細胞をずっと消毒液に漬けておけば変になるのは当たり前です。しかし、養護の先生からよく質問される「保健室での1回限りの消毒」がどれだけ治癒を遅らせるのかを調べて文献は見つかりませんでした。私個人の意見ですが、保健室で一回消毒をしたくらいで傷の治りが遅くなるとは到底思えません。
(2)湿潤状態は傷を明らかに早く治す
これは明らかに傷の治りに直結します。乾燥状態に比べ湿潤状態では、炎症の期間が短縮され、細胞増殖が急速に起こり早期に治癒します2)。
3.湿潤療法が持つ壁
(1)感染の危険
乾燥させても湿潤状態でも感染の危険性はあります。
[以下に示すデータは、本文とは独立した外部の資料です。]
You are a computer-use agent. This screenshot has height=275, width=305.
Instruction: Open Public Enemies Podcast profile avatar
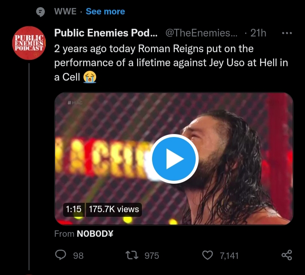[29, 43]

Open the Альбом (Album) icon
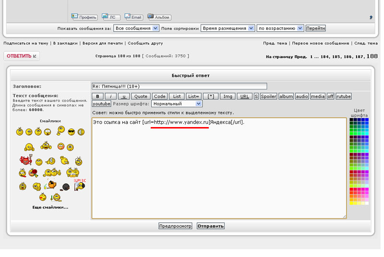coord(159,17)
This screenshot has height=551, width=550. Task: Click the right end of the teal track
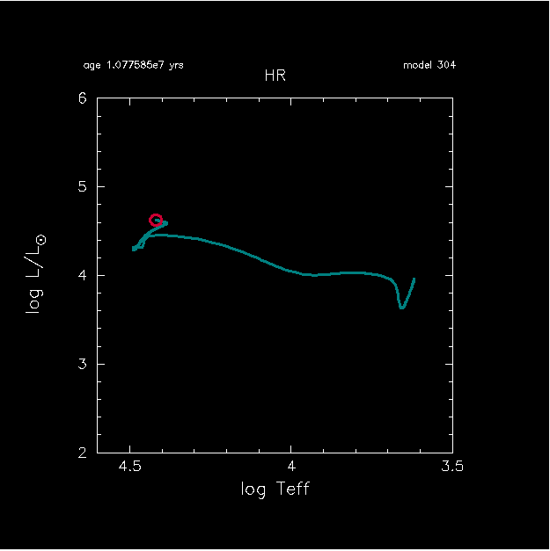click(414, 279)
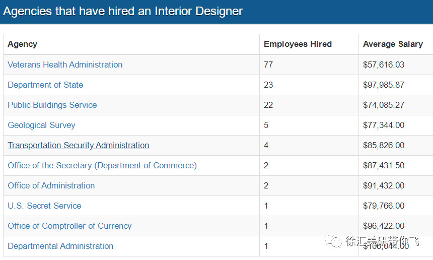Click the Chinese watermark text near bottom right
Image resolution: width=433 pixels, height=260 pixels.
[382, 241]
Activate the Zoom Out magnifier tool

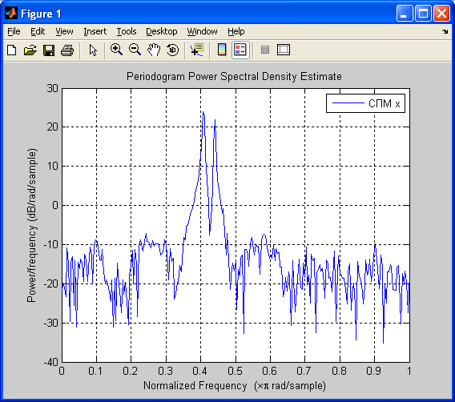(135, 50)
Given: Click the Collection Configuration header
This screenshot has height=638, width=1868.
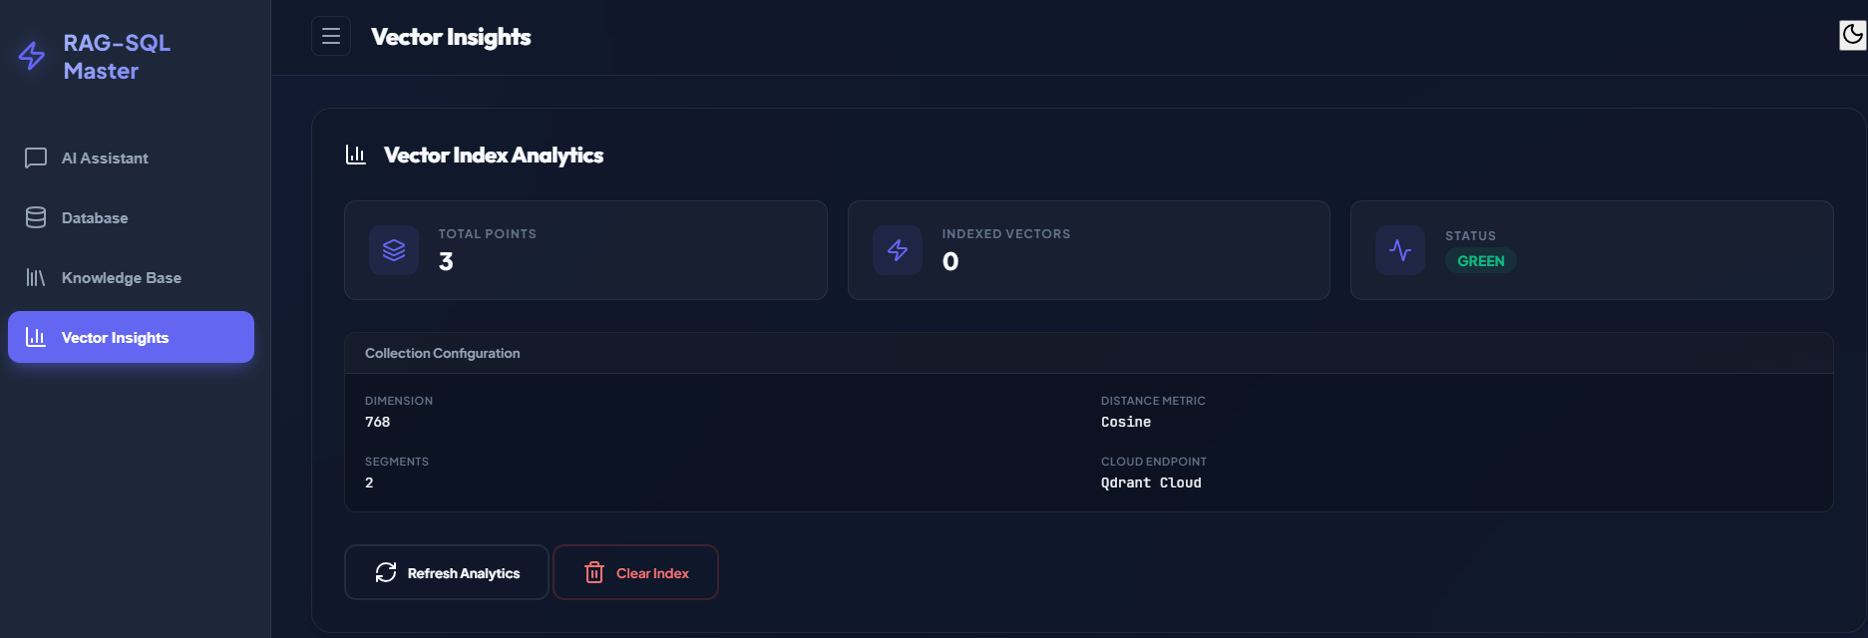Looking at the screenshot, I should click(442, 354).
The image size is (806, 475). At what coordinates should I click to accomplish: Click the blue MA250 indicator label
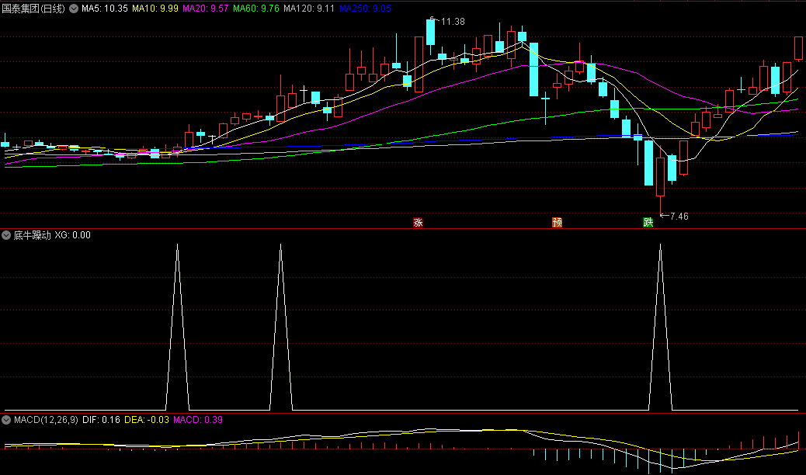pos(365,9)
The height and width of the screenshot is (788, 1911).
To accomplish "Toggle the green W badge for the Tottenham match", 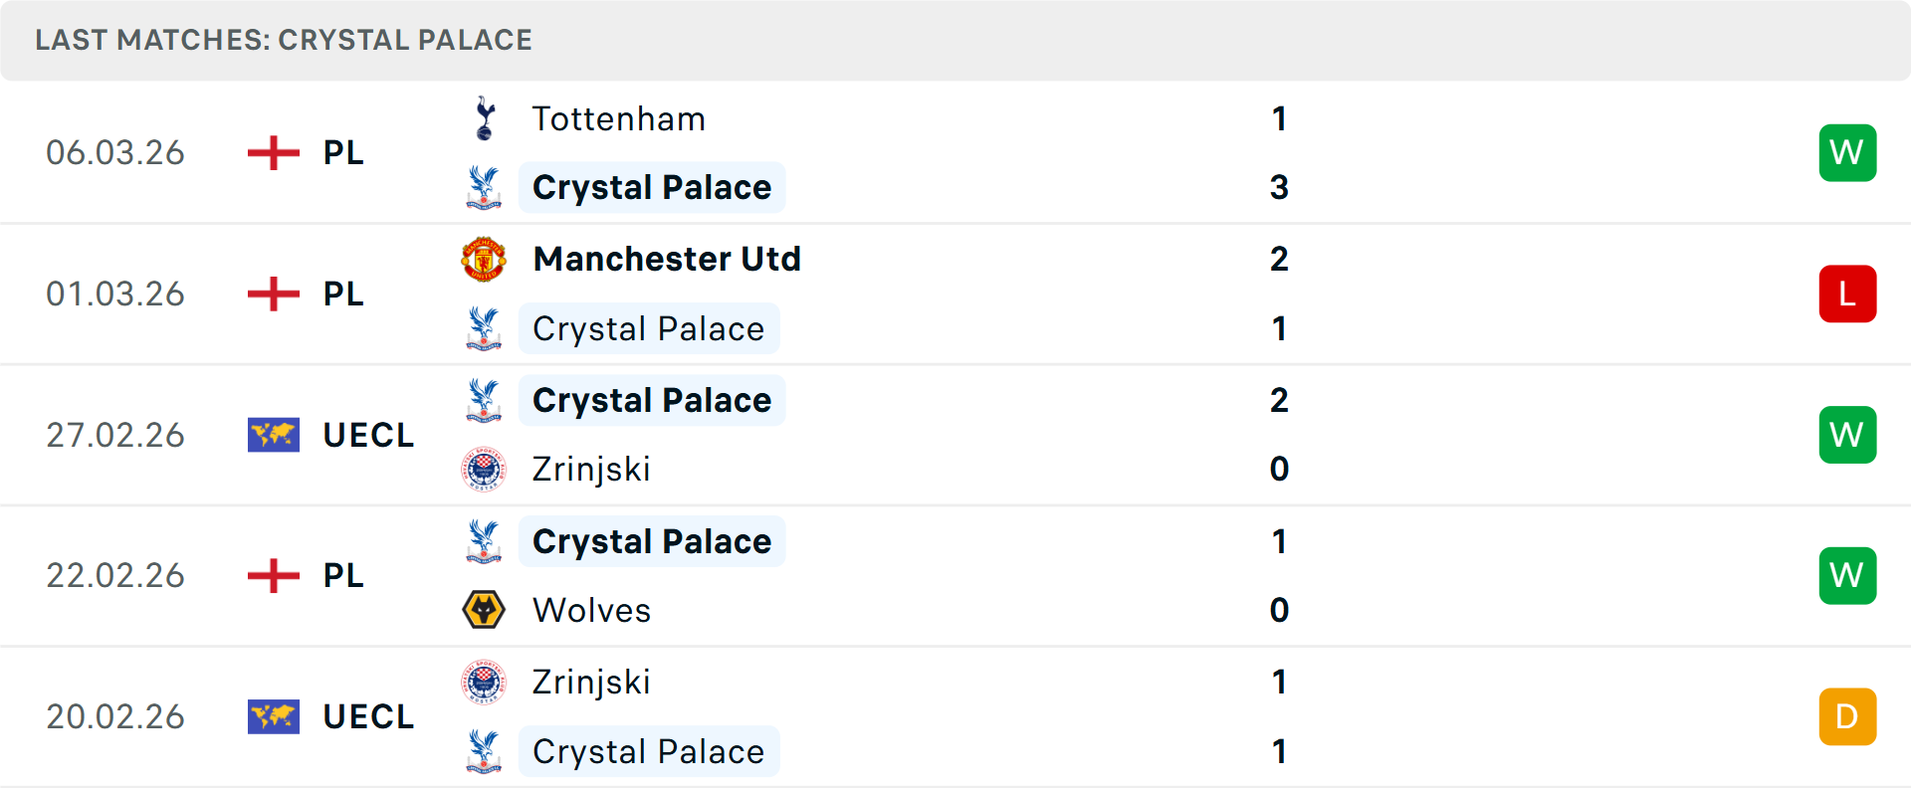I will (x=1847, y=152).
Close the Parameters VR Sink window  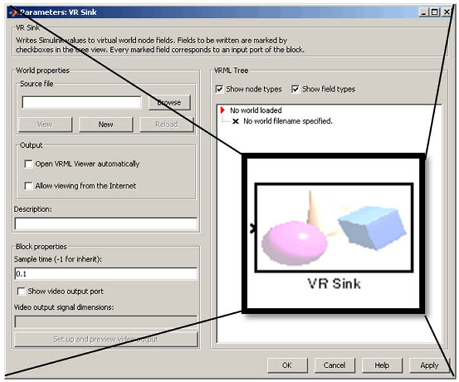[447, 12]
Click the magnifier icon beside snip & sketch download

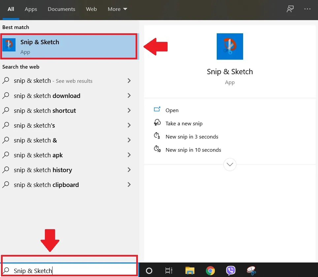[x=6, y=96]
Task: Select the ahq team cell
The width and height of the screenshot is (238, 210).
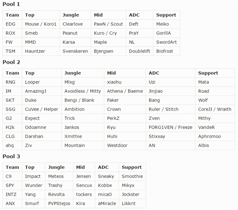Action: point(10,145)
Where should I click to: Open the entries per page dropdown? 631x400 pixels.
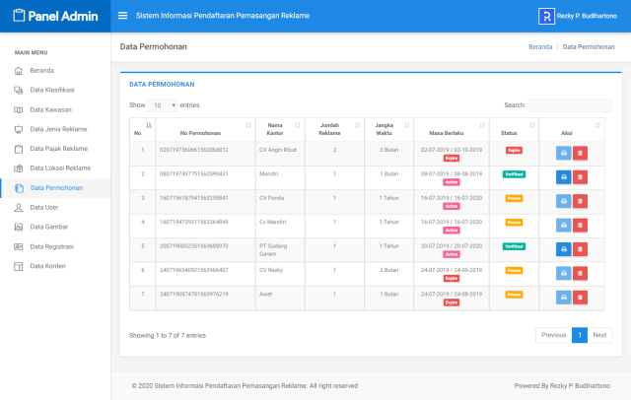point(164,104)
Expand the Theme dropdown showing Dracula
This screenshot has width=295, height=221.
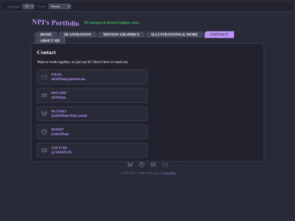pyautogui.click(x=60, y=7)
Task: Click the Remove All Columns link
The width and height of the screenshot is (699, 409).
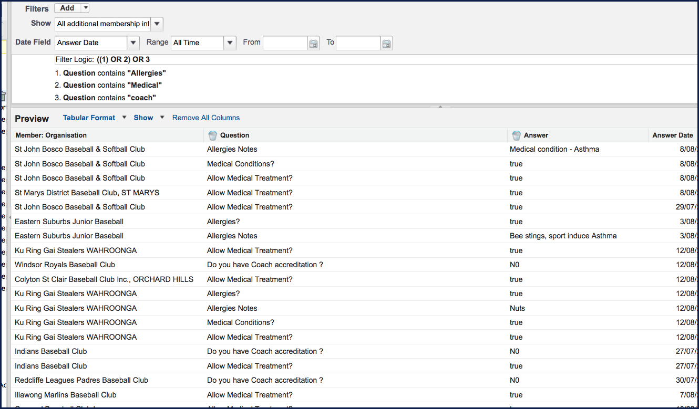Action: [206, 118]
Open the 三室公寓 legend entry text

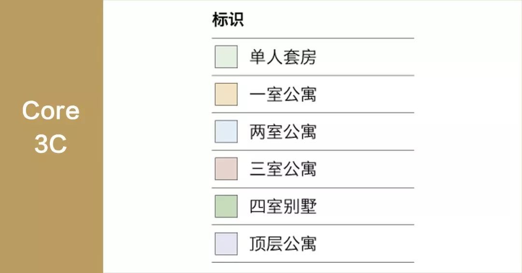[x=283, y=169]
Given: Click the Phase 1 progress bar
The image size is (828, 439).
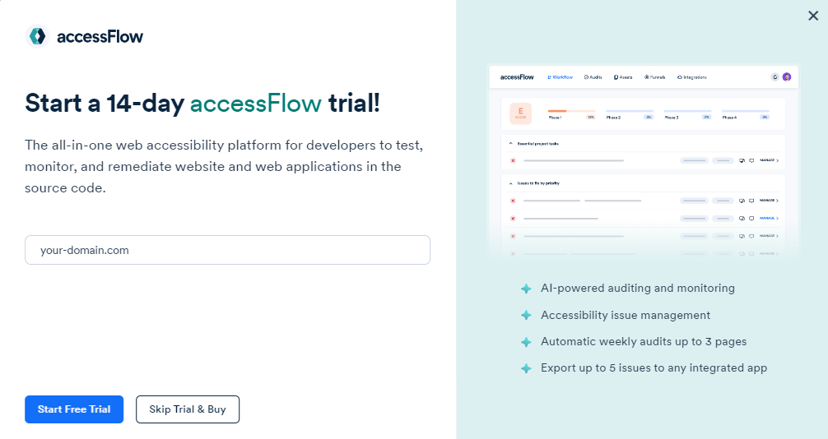Looking at the screenshot, I should pos(571,111).
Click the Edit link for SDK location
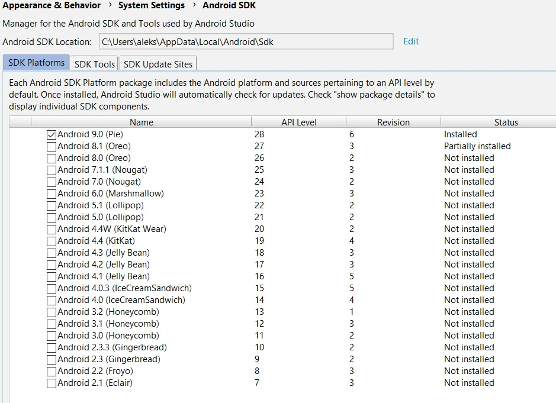Image resolution: width=556 pixels, height=403 pixels. click(x=411, y=41)

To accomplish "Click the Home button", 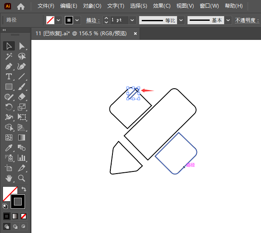I will click(x=21, y=6).
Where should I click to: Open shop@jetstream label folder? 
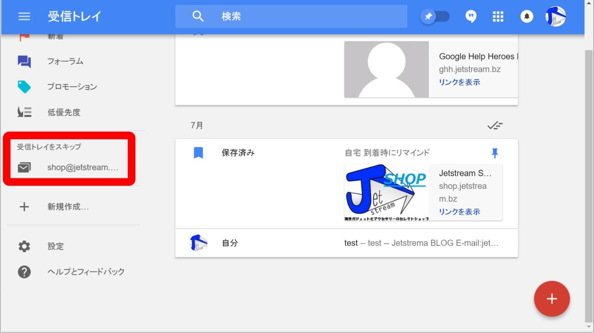[83, 168]

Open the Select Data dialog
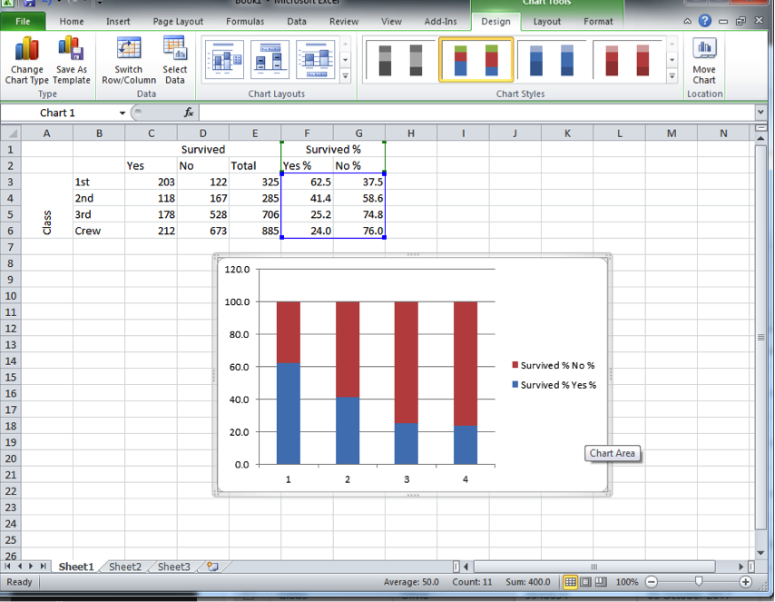[x=175, y=61]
ただ、傷がむき出しなら感染して膿が出てきたのはすぐわかりますが、密閉した状態では発見が遅れる可能性があります。
(2)医療行為
湿潤療法は感染の危険から、継続して観察することが求められます。この継続観察が医療行為に当たる可能性があります。そのため学校でキズパワーパッド(R) を用いるときは、あとは家庭で観察するように保護者に申し送る必要があります。また質問のように家庭で絆創膏を貼って来た場合は、絆創膏を剥がさずに処置することしかできません。強い痛みや絆創膏周囲にまで広がる発赤は感染の兆候ですので、本人や保護者に病院受診を勧めてください。
養護の先生が経験した事例
1.擦り傷で困ったこと
・細かい砂が入り込んでしまい、保健室では取れない時。すぐに病院へ行かせるか迷う。
・グラウンドの土などで着色してしまっている時。流水で流すだけでは取れず、擦ると痛がるし、そのまま保護するのも気が引ける。
2.こんなふうに対処している(こうすればよかった)
・基本洗い流す対応。
・絆創膏が傷につかないよう、絆創膏側にうすくワセリンを塗って貼ることもあった。
・校外学習時は水場がないことも多く、マキロンを使うことも。
・擦り傷に関わるご家庭の考えは、どうして病院に行かせなかったのか、から、かさぶたにしといてください…までさまざま…。保健室でできるのは応急手当なので、その上でご家庭に引継ぐ連絡を丁寧にしていたと思います。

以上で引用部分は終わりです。